- Material supplied
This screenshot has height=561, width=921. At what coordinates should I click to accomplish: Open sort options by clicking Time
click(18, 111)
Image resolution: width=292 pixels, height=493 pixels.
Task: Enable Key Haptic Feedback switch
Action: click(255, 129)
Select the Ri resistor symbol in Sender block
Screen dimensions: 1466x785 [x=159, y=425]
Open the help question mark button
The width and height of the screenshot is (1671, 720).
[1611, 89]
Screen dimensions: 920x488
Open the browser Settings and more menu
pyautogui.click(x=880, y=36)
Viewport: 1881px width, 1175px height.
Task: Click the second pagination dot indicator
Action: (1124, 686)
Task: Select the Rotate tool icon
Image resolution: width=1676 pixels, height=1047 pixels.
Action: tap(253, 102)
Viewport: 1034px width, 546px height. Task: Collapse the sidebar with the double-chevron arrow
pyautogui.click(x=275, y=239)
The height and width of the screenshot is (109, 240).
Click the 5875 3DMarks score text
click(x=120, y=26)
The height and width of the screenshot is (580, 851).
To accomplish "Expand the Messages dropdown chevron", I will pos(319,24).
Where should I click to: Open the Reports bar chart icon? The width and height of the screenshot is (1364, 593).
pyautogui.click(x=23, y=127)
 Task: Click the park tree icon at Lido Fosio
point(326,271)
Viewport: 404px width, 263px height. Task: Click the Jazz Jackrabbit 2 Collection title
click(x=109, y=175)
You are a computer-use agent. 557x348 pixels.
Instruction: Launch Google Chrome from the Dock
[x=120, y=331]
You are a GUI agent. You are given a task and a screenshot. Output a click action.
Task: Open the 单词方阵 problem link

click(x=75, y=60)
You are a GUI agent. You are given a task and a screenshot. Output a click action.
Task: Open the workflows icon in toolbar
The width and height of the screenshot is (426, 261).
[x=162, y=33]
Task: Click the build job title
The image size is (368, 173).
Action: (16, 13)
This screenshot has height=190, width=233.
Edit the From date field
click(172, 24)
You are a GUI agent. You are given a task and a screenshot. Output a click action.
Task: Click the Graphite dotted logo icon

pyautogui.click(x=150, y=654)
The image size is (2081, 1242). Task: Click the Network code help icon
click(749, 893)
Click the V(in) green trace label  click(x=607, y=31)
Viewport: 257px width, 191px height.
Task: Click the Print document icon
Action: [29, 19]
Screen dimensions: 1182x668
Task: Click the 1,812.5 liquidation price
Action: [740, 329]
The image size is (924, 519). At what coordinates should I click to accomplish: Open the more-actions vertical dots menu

- Problem details
Report every line of the data above that contains the word "coordinates". Letter case must match.

- Solved problem
This screenshot has height=561, width=921. At what coordinates should I click to accomplish: Open sort options by clicking Time
The image size is (924, 519). At what coordinates should I click to accomplish: Open the more-actions vertical dots menu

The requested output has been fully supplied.